■ Exercise passage ■
********

My answer would be, to make every person answer this question. That is how the world can be changed. The reality isn’t a godlike person telling everybody that it is the era of Apple products, or that Islamic state will horrifyingly spread. A certain trend, change, is a sum of millions of individual minds sharing ideas. So, I think, that if every person on Earth, would consider this thought and act like it - that would be a better world.

An example could be the war – it isn’t an unstoppable phenomena. It is only people having different opinions and willing to kill others for it. Without soldiers there couldn’t be any war at all. But not many people realize this concept, and are manipulated by the mystical non-existing force of the present.

I want my essay to lead to a simple statement. The magical quest towards the better world doesn’t start on the level of state, nations, religions, but in individuals. Many times I was told: “we are the generation that will change everything.”  I would definitely rephrase that. I, as an individual, am the one who will change the world. Ray Bradbury’s “A Sound of Thunder” nicely illustrates how killing a single butterfly in the age of dinosaurs changes the present (of course fiction). Now imagine how you as an individual, the ideas you come up with, the influence you have on other people, can change the world. Of course there is a difference between Bill Gates’ contribution and my contribution, but that doesn’t dismiss my influence.

All in all, I want to say, the society looks how it looks because of every one of us. It is the sum of individuals; it isn’t that we are what the society wants us to be. This is why everyone changes the world in the present and even more in the future; even tough it doesn’t look like we do, we still are a seven billionth of the whole pot. A dish of seven billion different ingredients where each part contributes to the best meal, in Leibniz's view.

"Cena člověka je v tom, v čem sám sebe přesahuje, v tom, čím je mimo sebe, čím je v jiných a pro jiné."

********

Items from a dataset

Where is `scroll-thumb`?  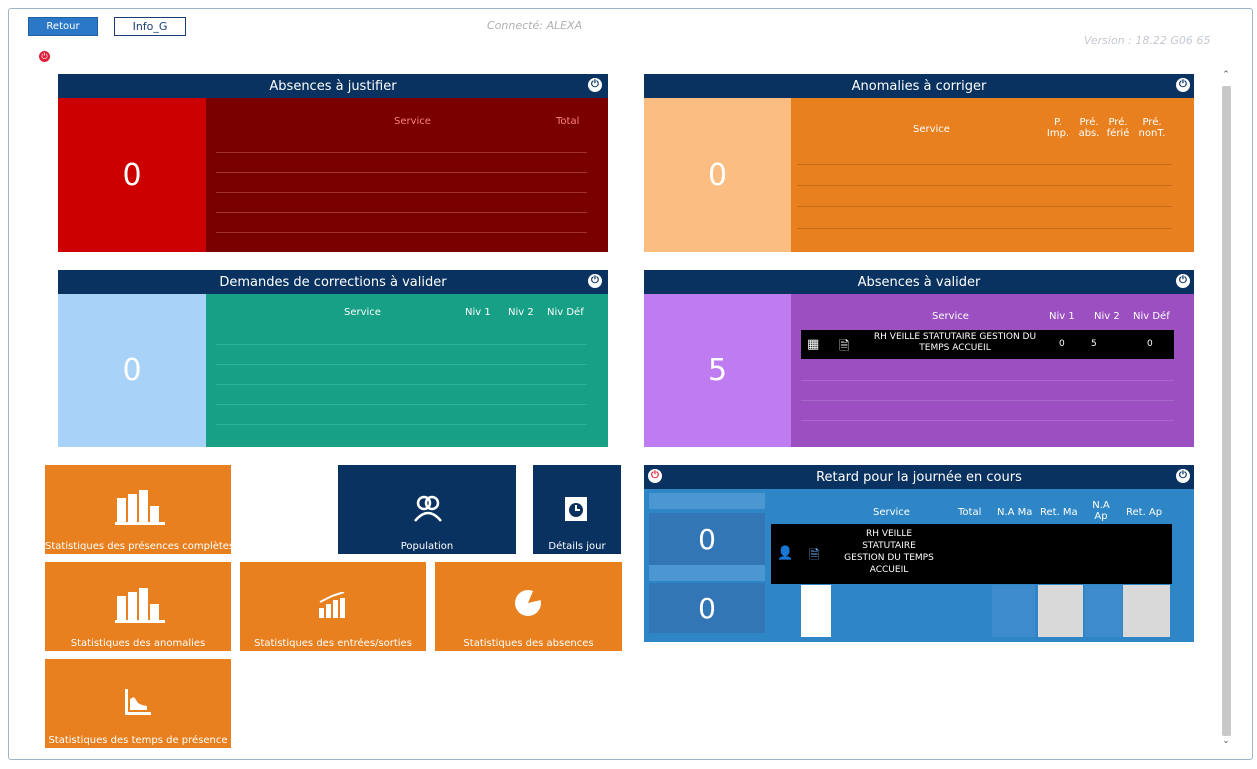
scroll-thumb is located at coordinates (1226, 411).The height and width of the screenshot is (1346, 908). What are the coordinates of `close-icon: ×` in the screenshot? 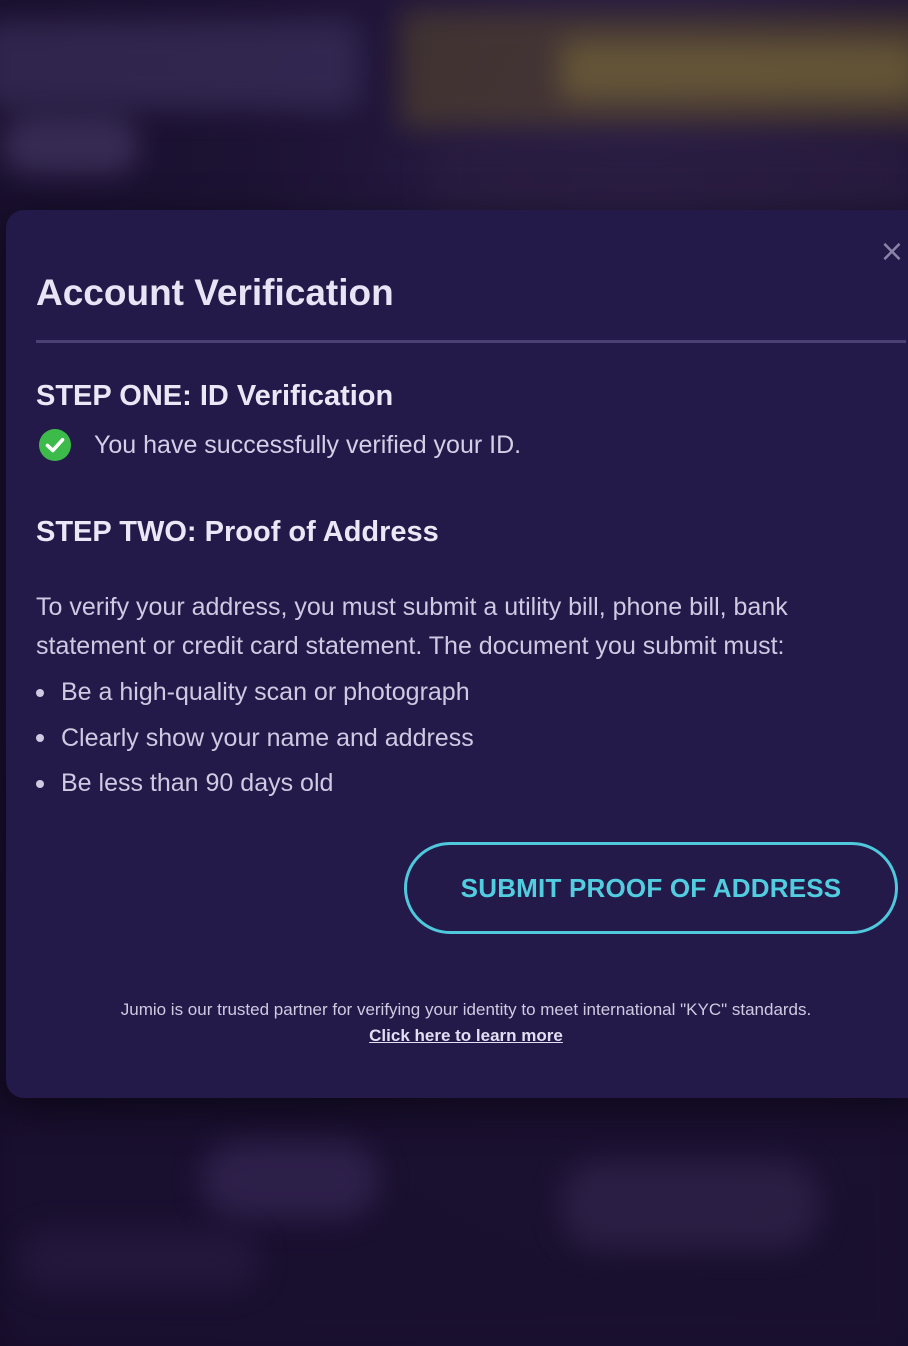 It's located at (892, 252).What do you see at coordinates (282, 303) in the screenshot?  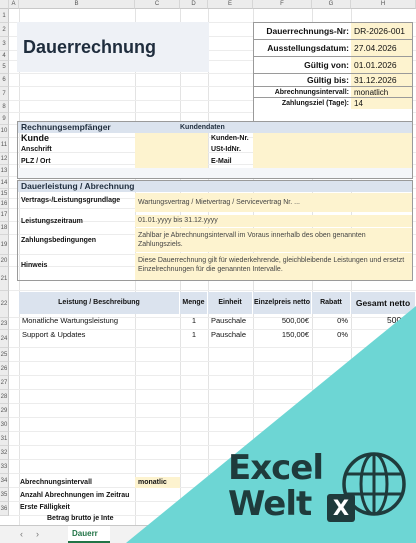 I see `table-header-unit-price: Einzelpreis netto` at bounding box center [282, 303]. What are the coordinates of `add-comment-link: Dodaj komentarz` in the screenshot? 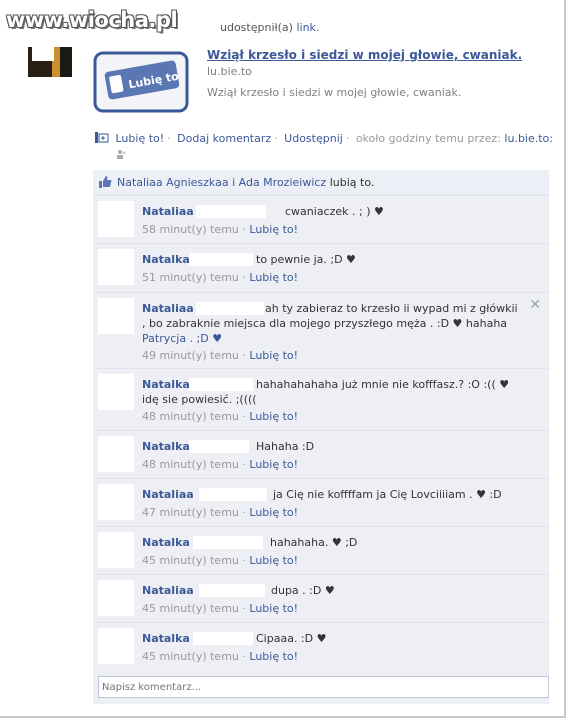 It's located at (224, 138).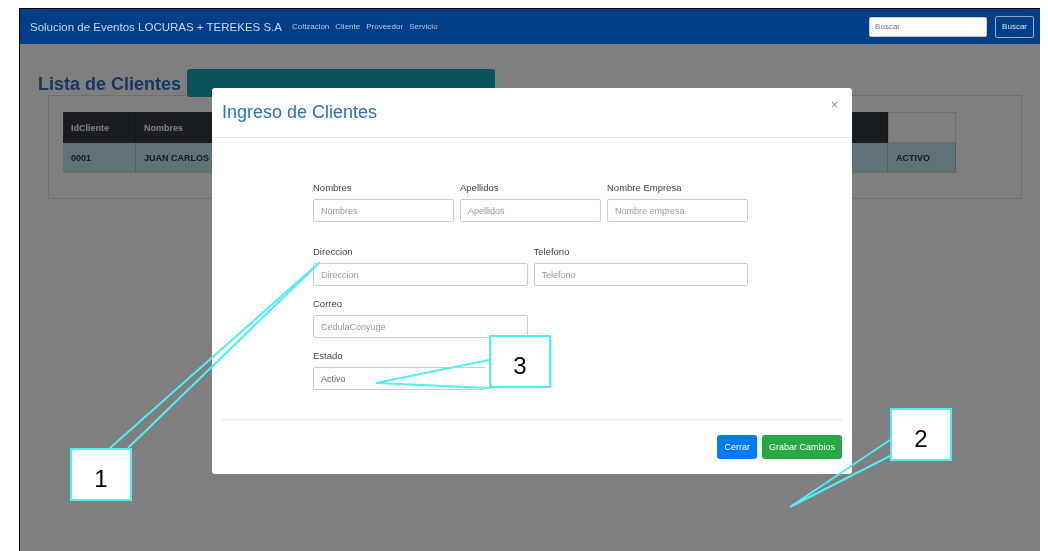  Describe the element at coordinates (1014, 26) in the screenshot. I see `search-button: Buscar` at that location.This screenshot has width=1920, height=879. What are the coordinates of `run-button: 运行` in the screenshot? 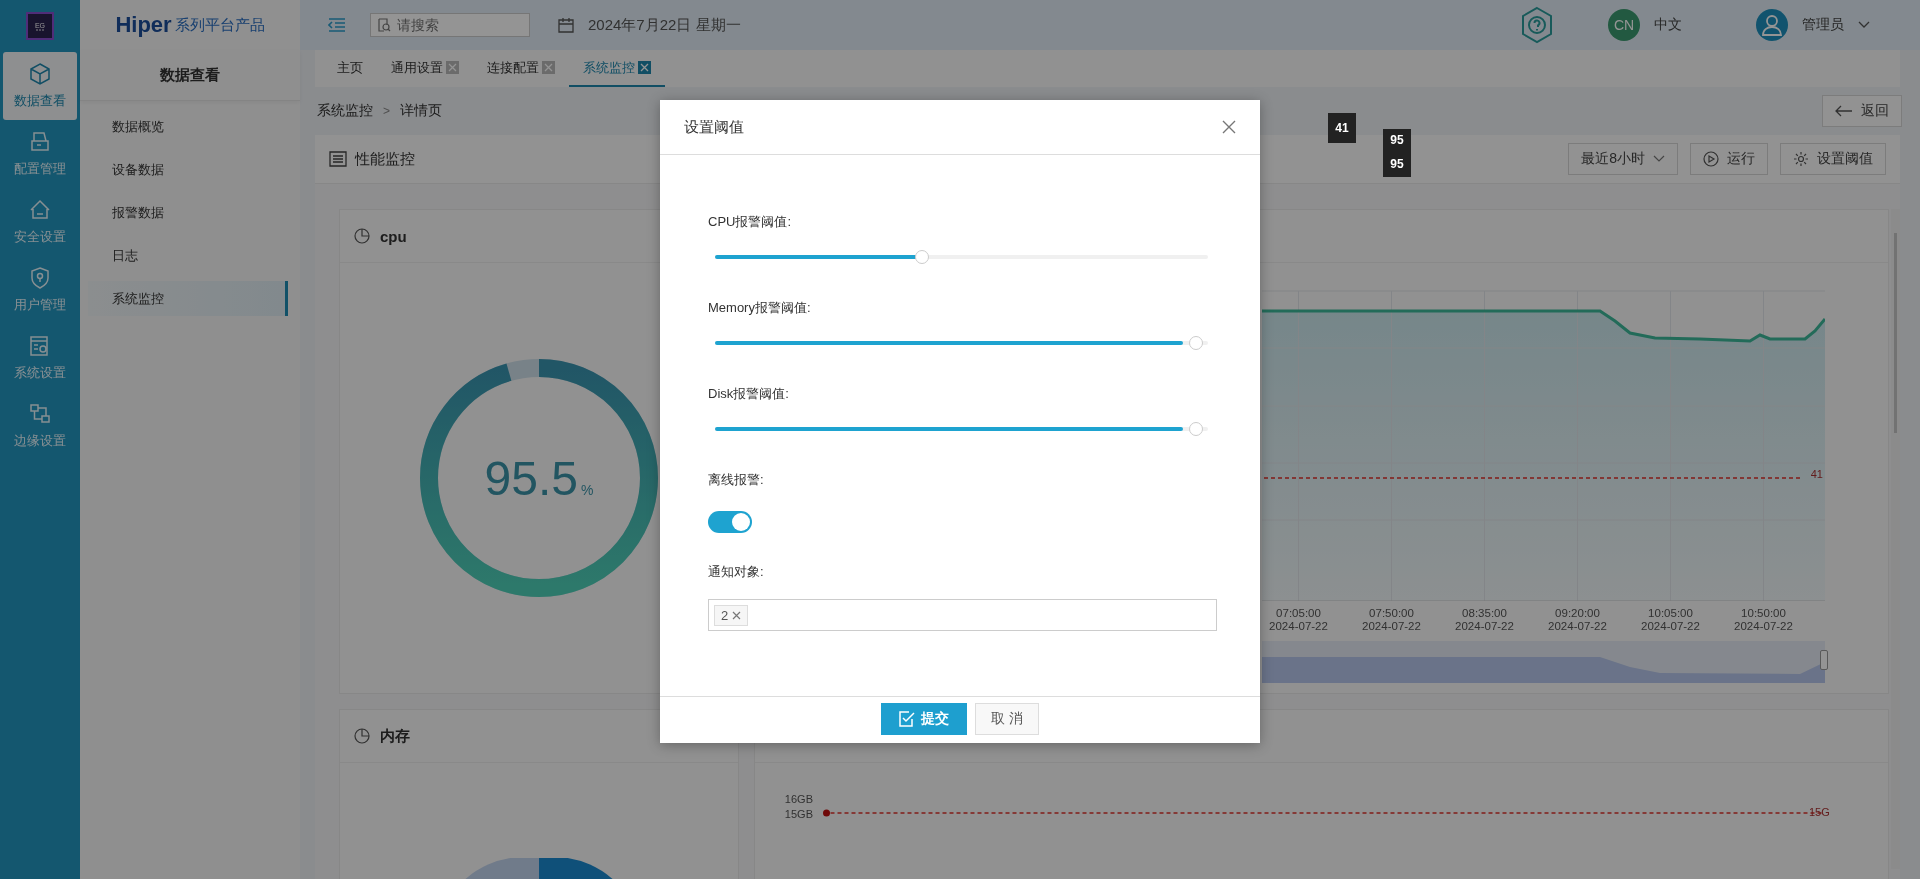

********

■ Set of tasks ■
1) Summarize the essay in two sentences.
2) Which story does the essay cite to illustrate how killing a single butterfly in the age of dinosaurs changes the present?
The rows are separate material from the essay.

■ Your responses ■
1) The essay argues that change in the world begins with individuals, because a trend is the sum of millions of individual minds sharing ideas, and even war exists only because people are willing to kill for their opinions. It concludes that society looks the way it does because of every one of us, so each person, as a seven billionth of the whole, changes the world.

2) Ray Bradbury's "A Sound of Thunder."